Commercial litigation expert Michael Reading of Pinsent Masons said that the case "provides welcome clarification". In 2018, a different panel of judges in the Court of Appeal suggested that the dominant purpose test did not apply to legal advice privilege, as part of its judgment in the SFO v ENRC case.

"The Court of Appeal's reasoning for its decision in this case is sound," said Reading. "First, it refers to a raft of persuasive authorities where it is clear that the court considered that the dominant purpose test applied to legal advice privilege - albeit that none directly addressed this point. Second, there was no compelling rationale for differentiating between the tests for legal advice and litigation privilege."

"Finally, the Court of Appeal concluded that it was appropriate for English common law to fall in line with the common law of other jurisdictions - for example Australia, Singapore and Hong Kong - which already applied the dominant purpose test to legal advice privilege and demonstrated that such a test works in practice," he said.

Michael Reading

Associate

Practical steps that will assist a practitioner in preserving legal advice privilege include training those in the business who need to seek legal advice to take care about what information they write down; and splitting out legal advice from commercial advice.

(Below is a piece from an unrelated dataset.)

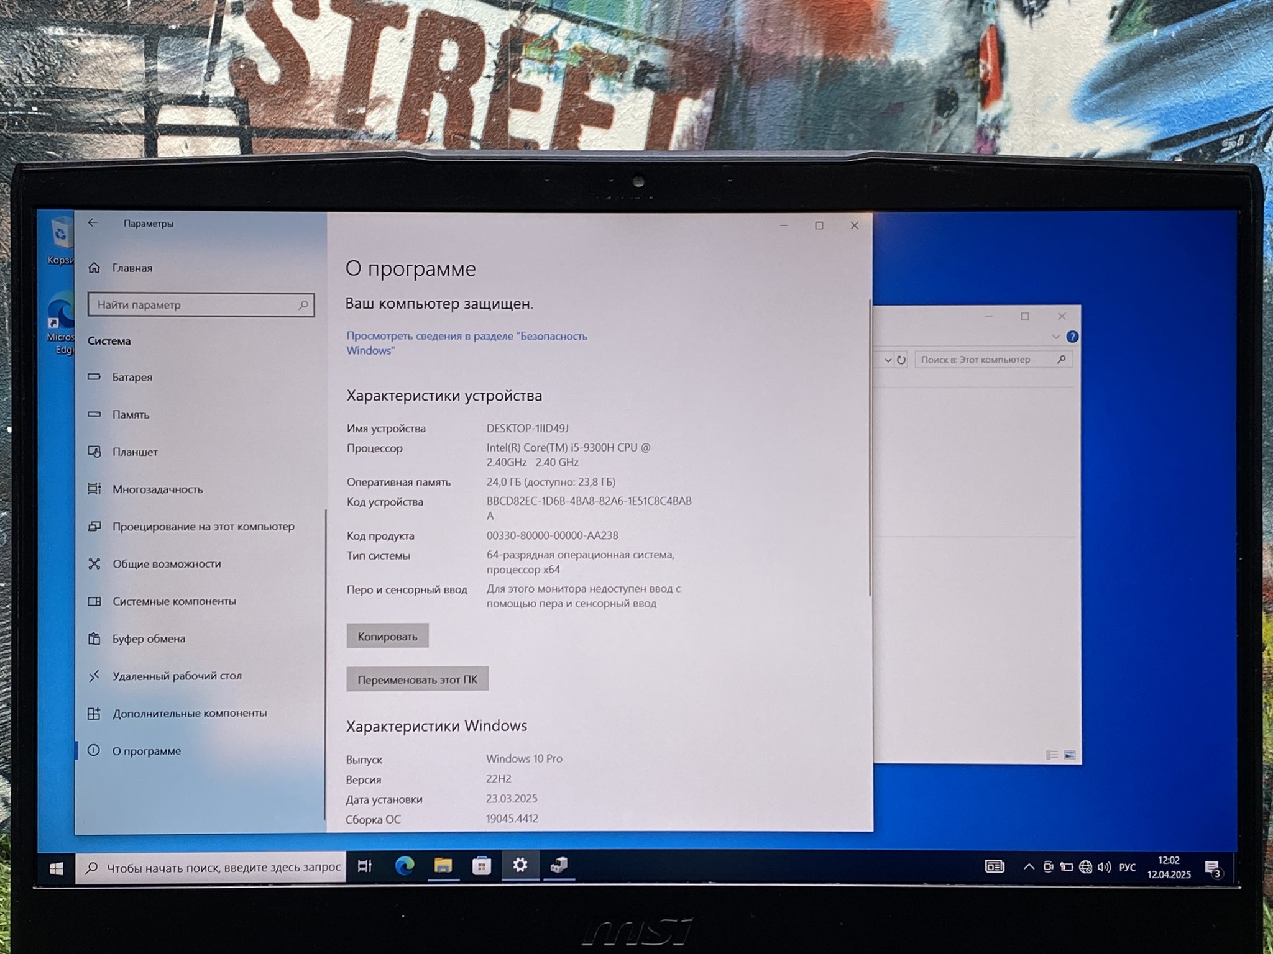
Task: Expand Explorer ribbon chevron
Action: (1055, 337)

The Court of Appeal also backed the lower court on the treatment of 'multi-addressee' emails, where some of the recipients were in-house lawyers acting in a legal capacity but others were not lawyers.

Lord Justice Hickenbottom said: "Where there is a multi-addressee email seeking both legal advice and non-legal (e.g. commercial) advice or input, if regarded as separate communications, those to and from the lawyer will be privileged: otherwise, they will not be privileged, unless the real (dominant) purpose of a specific email to/from non-lawyers is that of instructing the lawyer. If it is not for that purpose, in most cases, the email as a whole will clearly not have the dominant purpose of obtaining legal advice".

"I agree with [the High Court judge] that, where a communication might realistically disclose legal advice (in the sense of there being a realistic possibility of it disclosing such advice) then that communication will in any event be privileged … However, in respect of the relevant documents in this case, on the basis of that test, as I understand it, [the CAA] appears to have considered that none would or might disclose such advice," he said.

Commercial litigation expert Michael Reading said: "The reality of being a modern in-house lawyer is that the business often asks (usually by email) the in-house lawyer to advise on legal and non-legal matters at the same time".

"The court confirmed that it expected practitioners to take 'proper care' when dealing with matters where they might want to take advantage of legal advice privilege. This is a sage warning and in-house lawyers should therefore be cautious when dealing with queries that intermingle legal and commercial matters," he said.

"Practical steps that will assist a practitioner in preserving legal advice privilege include training those in the business who need to seek legal advice to take care about what information they write down; and splitting out legal advice from commercial advice. If an in-house lawyer is concerned about the status of its communications in sensitive matters, they should seek advice from lawyers with specialist experience of privilege issues," he said.